Copy out the following items word for word, keeping every line as it stands.

• _SOURCE MATERIAL_:
(begin)

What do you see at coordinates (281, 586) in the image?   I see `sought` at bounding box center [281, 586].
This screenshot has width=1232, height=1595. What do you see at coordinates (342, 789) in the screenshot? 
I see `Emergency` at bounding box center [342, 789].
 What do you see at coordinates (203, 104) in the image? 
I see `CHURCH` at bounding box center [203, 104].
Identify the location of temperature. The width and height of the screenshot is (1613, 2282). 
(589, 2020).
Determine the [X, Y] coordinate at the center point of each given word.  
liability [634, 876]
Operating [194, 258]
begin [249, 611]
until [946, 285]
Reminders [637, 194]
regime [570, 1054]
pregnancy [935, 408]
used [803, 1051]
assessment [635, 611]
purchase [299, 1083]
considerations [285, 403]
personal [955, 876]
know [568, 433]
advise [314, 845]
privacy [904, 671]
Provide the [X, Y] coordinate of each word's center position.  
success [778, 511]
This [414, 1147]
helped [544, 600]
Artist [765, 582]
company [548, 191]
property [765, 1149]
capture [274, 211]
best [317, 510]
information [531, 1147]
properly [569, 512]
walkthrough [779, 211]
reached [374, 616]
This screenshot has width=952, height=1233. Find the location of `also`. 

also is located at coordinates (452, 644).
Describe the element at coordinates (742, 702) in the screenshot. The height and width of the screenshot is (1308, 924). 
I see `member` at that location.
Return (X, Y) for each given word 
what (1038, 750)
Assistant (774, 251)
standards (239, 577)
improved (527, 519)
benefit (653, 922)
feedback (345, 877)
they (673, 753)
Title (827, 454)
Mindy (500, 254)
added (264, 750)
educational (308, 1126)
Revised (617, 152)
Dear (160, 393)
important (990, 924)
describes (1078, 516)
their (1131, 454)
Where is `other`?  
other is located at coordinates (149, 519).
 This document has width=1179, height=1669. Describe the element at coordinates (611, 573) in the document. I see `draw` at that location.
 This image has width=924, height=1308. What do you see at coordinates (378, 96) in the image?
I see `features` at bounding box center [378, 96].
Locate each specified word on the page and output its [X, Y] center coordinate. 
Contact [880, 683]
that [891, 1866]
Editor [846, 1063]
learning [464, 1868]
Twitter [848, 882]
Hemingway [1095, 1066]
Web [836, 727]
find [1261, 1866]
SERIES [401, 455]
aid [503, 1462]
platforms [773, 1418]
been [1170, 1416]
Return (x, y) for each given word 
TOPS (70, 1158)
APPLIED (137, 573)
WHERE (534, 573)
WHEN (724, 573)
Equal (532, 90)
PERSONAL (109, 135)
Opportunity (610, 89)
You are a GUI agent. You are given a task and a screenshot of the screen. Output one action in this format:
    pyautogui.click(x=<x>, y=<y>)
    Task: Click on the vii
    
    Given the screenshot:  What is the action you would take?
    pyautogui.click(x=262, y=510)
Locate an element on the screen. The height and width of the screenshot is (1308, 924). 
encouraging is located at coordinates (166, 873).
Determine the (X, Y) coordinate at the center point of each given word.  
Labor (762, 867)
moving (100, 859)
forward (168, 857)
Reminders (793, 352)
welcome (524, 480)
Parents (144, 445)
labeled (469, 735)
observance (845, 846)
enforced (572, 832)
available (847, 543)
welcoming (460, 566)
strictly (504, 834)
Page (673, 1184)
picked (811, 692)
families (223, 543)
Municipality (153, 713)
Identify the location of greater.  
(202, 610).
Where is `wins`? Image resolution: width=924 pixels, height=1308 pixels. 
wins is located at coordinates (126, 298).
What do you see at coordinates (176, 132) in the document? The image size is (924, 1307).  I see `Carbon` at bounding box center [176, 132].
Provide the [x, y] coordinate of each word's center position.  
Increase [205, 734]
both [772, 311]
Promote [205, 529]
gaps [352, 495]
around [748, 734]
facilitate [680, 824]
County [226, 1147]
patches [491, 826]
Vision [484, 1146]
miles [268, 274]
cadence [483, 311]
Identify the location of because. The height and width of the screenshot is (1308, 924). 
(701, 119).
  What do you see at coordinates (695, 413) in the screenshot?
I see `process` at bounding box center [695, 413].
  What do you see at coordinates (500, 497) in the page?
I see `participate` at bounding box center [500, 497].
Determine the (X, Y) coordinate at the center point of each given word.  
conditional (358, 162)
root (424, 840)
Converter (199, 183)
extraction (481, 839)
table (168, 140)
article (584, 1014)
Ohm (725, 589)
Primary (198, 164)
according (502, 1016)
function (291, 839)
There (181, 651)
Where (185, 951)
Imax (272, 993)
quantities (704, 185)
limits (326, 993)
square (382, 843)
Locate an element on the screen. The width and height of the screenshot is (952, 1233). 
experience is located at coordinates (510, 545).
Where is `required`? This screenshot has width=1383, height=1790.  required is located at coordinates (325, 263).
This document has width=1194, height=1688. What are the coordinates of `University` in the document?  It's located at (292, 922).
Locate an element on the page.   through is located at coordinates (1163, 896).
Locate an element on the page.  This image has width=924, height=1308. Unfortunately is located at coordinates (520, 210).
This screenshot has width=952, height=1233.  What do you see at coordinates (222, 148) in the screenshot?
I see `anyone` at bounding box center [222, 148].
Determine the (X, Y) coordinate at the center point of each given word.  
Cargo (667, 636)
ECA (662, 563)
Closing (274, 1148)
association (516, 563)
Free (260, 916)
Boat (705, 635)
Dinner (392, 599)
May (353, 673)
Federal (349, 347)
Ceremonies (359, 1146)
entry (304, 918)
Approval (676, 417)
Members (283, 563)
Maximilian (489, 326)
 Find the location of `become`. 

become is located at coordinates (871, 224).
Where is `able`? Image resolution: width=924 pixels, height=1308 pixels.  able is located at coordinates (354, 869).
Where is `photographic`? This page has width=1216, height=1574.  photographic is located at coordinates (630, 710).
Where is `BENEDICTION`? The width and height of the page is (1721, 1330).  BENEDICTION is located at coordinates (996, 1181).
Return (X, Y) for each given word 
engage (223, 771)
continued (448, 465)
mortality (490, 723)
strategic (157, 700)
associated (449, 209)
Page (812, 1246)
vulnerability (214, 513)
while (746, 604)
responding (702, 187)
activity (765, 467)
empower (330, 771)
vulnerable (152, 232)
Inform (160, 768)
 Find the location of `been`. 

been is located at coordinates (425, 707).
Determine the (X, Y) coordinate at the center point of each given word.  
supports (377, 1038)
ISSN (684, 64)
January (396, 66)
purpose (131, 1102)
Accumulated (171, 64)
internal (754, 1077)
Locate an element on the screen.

(end)

• _FINAL RESULT_:
What do you see at coordinates (281, 586) in the image?   I see `sought` at bounding box center [281, 586].
This screenshot has width=1232, height=1595. What do you see at coordinates (342, 789) in the screenshot? 
I see `Emergency` at bounding box center [342, 789].
 What do you see at coordinates (203, 104) in the image? 
I see `CHURCH` at bounding box center [203, 104].
Identify the location of temperature. The width and height of the screenshot is (1613, 2282). 
(589, 2020).
Determine the [X, Y] coordinate at the center point of each given word.  
liability [634, 876]
Operating [194, 258]
begin [249, 611]
until [946, 285]
Reminders [637, 194]
regime [570, 1054]
pregnancy [935, 408]
used [803, 1051]
assessment [635, 611]
purchase [299, 1083]
considerations [285, 403]
personal [955, 876]
know [568, 433]
advise [314, 845]
privacy [904, 671]
Provide the [X, Y] coordinate of each word's center position.  
success [778, 511]
This [414, 1147]
helped [544, 600]
Artist [765, 582]
company [548, 191]
property [765, 1149]
capture [274, 211]
best [317, 510]
information [531, 1147]
properly [569, 512]
walkthrough [779, 211]
reached [374, 616]
This screenshot has width=952, height=1233. Find the location of `also`. 

also is located at coordinates (452, 644).
Describe the element at coordinates (742, 702) in the screenshot. The height and width of the screenshot is (1308, 924). 
I see `member` at that location.
Return (X, Y) for each given word 
what (1038, 750)
Assistant (774, 251)
standards (239, 577)
improved (527, 519)
benefit (653, 922)
feedback (345, 877)
they (673, 753)
Title (827, 454)
Mindy (500, 254)
added (264, 750)
educational (308, 1126)
Revised (617, 152)
Dear (160, 393)
important (990, 924)
describes (1078, 516)
their (1131, 454)
Where is `other`?  
other is located at coordinates (149, 519).
 This document has width=1179, height=1669. Describe the element at coordinates (611, 573) in the document. I see `draw` at that location.
 This image has width=924, height=1308. What do you see at coordinates (378, 96) in the image?
I see `features` at bounding box center [378, 96].
Locate each specified word on the page and output its [X, Y] center coordinate. 
Contact [880, 683]
that [891, 1866]
Editor [846, 1063]
learning [464, 1868]
Twitter [848, 882]
Hemingway [1095, 1066]
Web [836, 727]
find [1261, 1866]
SERIES [401, 455]
aid [503, 1462]
platforms [773, 1418]
been [1170, 1416]
Return (x, y) for each given word 
TOPS (70, 1158)
APPLIED (137, 573)
WHERE (534, 573)
WHEN (724, 573)
Equal (532, 90)
PERSONAL (109, 135)
Opportunity (610, 89)
You are a GUI agent. You are given a task and a screenshot of the screen. Output one action in this format:
    pyautogui.click(x=<x>, y=<y>)
    Task: Click on the vii
    
    Given the screenshot:  What is the action you would take?
    pyautogui.click(x=262, y=510)
Locate an element on the screen. The height and width of the screenshot is (1308, 924). 
encouraging is located at coordinates (166, 873).
Determine the (X, Y) coordinate at the center point of each given word.  
Labor (762, 867)
moving (100, 859)
forward (168, 857)
Reminders (793, 352)
welcome (524, 480)
Parents (144, 445)
labeled (469, 735)
observance (845, 846)
enforced (572, 832)
available (847, 543)
welcoming (460, 566)
strictly (504, 834)
Page (673, 1184)
picked (811, 692)
families (223, 543)
Municipality (153, 713)
Identify the location of greater.  
(202, 610).
Where is `wins`? Image resolution: width=924 pixels, height=1308 pixels. 
wins is located at coordinates (126, 298).
What do you see at coordinates (176, 132) in the document? The image size is (924, 1307).  I see `Carbon` at bounding box center [176, 132].
Provide the [x, y] coordinate of each word's center position.  
Increase [205, 734]
both [772, 311]
Promote [205, 529]
gaps [352, 495]
around [748, 734]
facilitate [680, 824]
County [226, 1147]
patches [491, 826]
Vision [484, 1146]
miles [268, 274]
cadence [483, 311]
Identify the location of because. The height and width of the screenshot is (1308, 924). 
(701, 119).
  What do you see at coordinates (695, 413) in the screenshot?
I see `process` at bounding box center [695, 413].
  What do you see at coordinates (500, 497) in the page?
I see `participate` at bounding box center [500, 497].
Determine the (X, Y) coordinate at the center point of each given word.  
conditional (358, 162)
root (424, 840)
Converter (199, 183)
extraction (481, 839)
table (168, 140)
article (584, 1014)
Ohm (725, 589)
Primary (198, 164)
according (502, 1016)
function (291, 839)
There (181, 651)
Where (185, 951)
Imax (272, 993)
quantities (704, 185)
limits (326, 993)
square (382, 843)
Locate an element on the screen. The width and height of the screenshot is (952, 1233). 
experience is located at coordinates (510, 545).
Where is `required`? This screenshot has width=1383, height=1790.  required is located at coordinates (325, 263).
This document has width=1194, height=1688. What are the coordinates of `University` in the document?  It's located at (292, 922).
Locate an element on the page.   through is located at coordinates (1163, 896).
Locate an element on the page.  This image has width=924, height=1308. Unfortunately is located at coordinates (520, 210).
This screenshot has width=952, height=1233.  What do you see at coordinates (222, 148) in the screenshot?
I see `anyone` at bounding box center [222, 148].
Determine the (X, Y) coordinate at the center point of each given word.  
Cargo (667, 636)
ECA (662, 563)
Closing (274, 1148)
association (516, 563)
Free (260, 916)
Boat (705, 635)
Dinner (392, 599)
May (353, 673)
Federal (349, 347)
Ceremonies (359, 1146)
entry (304, 918)
Approval (676, 417)
Members (283, 563)
Maximilian (489, 326)
 Find the location of `become`. 

become is located at coordinates (871, 224).
Where is `able`? Image resolution: width=924 pixels, height=1308 pixels.  able is located at coordinates (354, 869).
Where is `photographic`? This page has width=1216, height=1574.  photographic is located at coordinates (630, 710).
Where is `BENEDICTION`? The width and height of the page is (1721, 1330).  BENEDICTION is located at coordinates (996, 1181).
Return (X, Y) for each given word 
engage (223, 771)
continued (448, 465)
mortality (490, 723)
strategic (157, 700)
associated (449, 209)
Page (812, 1246)
vulnerability (214, 513)
while (746, 604)
responding (702, 187)
activity (765, 467)
empower (330, 771)
vulnerable (152, 232)
Inform (160, 768)
 Find the location of `been`. 

been is located at coordinates (425, 707).
Determine the (X, Y) coordinate at the center point of each given word.  
supports (377, 1038)
ISSN (684, 64)
January (396, 66)
purpose (131, 1102)
Accumulated (171, 64)
internal (754, 1077)
Locate an element on the screen.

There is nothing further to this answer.